State and Federal EITC Programs Help Californians Keep More of What They Earn

State and Federal EITC Programs Help Californians Keep More of What They Earn

S. E. Williams


This tax season California joins twenty-four other states and the federal government in offering an Earned Income Tax Credit to its low and moderate income workers—the hundreds of thousands of Californians who work hard yet barely manage to make ends meet.

The nation’s federal Earned Income Tax Program Credit became law in 1975 and has been periodically massaged, changed, enhanced and/ or expanded in the years since. Today, the EITC is considered by a number of experts as one of the most effective tools at reducing poverty in the United States.

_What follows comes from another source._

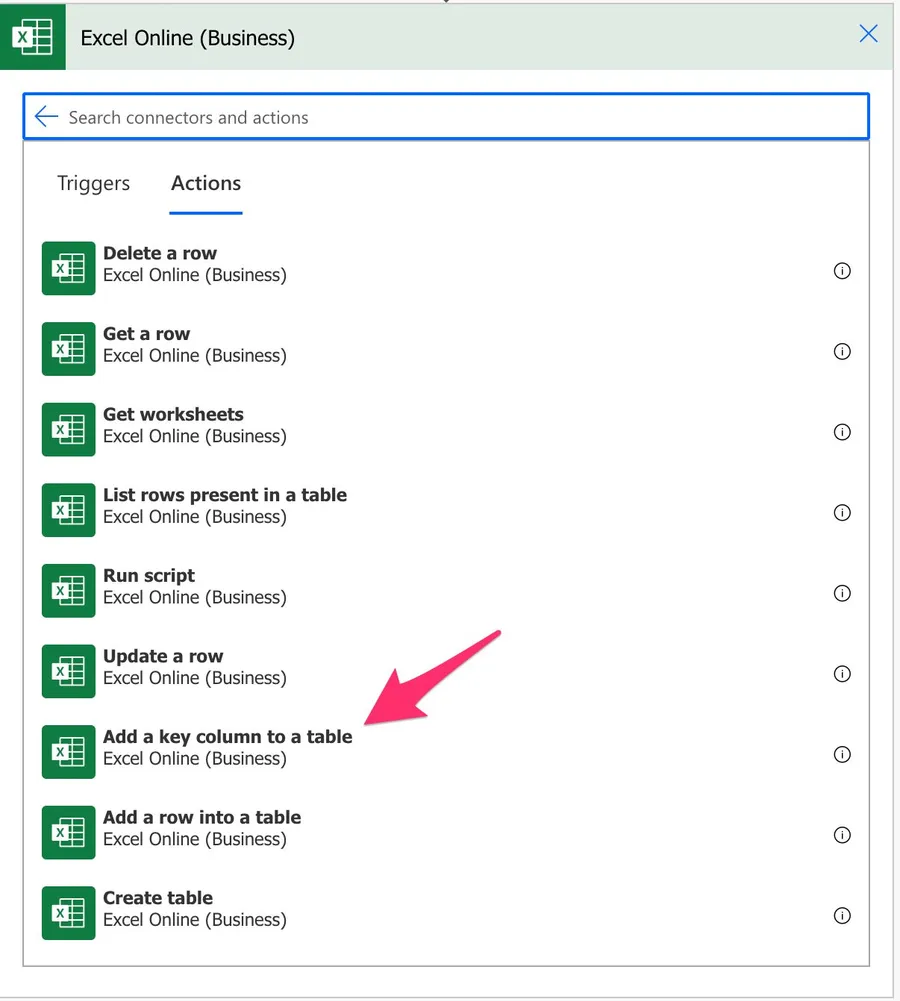Show info for Run script action

pos(842,593)
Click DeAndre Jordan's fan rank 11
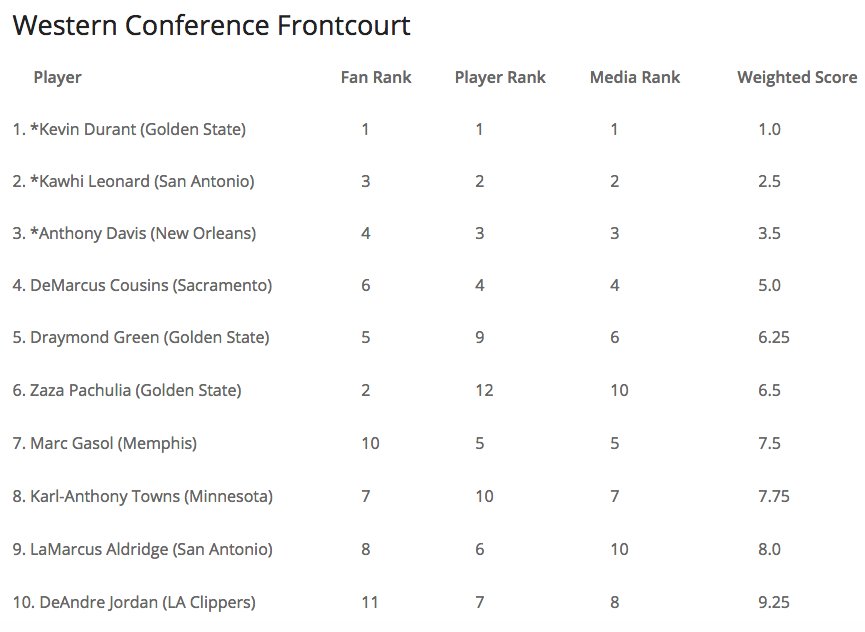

The success of the EITC is directly linked to rewarding work in addition to offsetting federal payroll and incomes taxes. The amount of the tax credit increases with each and every dollar earned until his/her income reaches the maximum allowable under state or federal eligibility requirements.

Beginning this year, the CalEITC will build on the federal EITC benefits—to reduce the taxes paid by the working poor. As a result, those who file get to keep more of what they earned.

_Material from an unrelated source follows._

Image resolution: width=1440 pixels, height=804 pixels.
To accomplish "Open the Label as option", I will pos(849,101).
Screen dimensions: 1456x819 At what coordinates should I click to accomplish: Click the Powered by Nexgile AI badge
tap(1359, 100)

Although the CalEITC complements the federal tax credit, it is not a mirror image of the federal program. There are a couple of important distinctions between the two.

To qualify for EITC, a filer must have earned income reported on a W-2 form such as wages, salaries and tips, which were also subjected to California withholding. The state’s Franchise Tax Board defined earned income as W-2 wages, salaries, tips and other employee compensation, but only if such amounts are subject to California withholding. Unlike the federal EITC, income from self-employment (1099) cannot be used to qualify for the CalEITC.

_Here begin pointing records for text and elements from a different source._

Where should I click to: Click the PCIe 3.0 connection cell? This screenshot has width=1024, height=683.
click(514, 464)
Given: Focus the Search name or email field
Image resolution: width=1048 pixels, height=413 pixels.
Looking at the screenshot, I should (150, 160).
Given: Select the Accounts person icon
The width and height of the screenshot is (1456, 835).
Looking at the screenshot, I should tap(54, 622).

There are other CalEITC qualifications that clearly mirror the qualification requirements for the federal tax credit. They include the needs to be a United States citizen or Resident Alien and possession of a social security number that allows work in the United States.

The best news for those eligible for CalEITC is depending on your income, you may be eligible for the federal EITC as well. In addition, many who may exceed the income requirements for CalEITC may still qualify for the federal tax credit. For example, an individual with no children may qualify for CalEITC if their income is below $6,580; however, individuals with no children can earn up to $14,820 and still qualify for the federal EITC. A family with two or more children may qualify for the CalEITC if their income is below $13,870; however, a family with three or more children may qualify for the federal EITC with an income up to $53,267.

It is important to note Californians cannot claim CalEITC for any year previous to 2015; however, qualified individuals/families who previously failed to claim the federal EITC can claim the tax credit as far back as three years.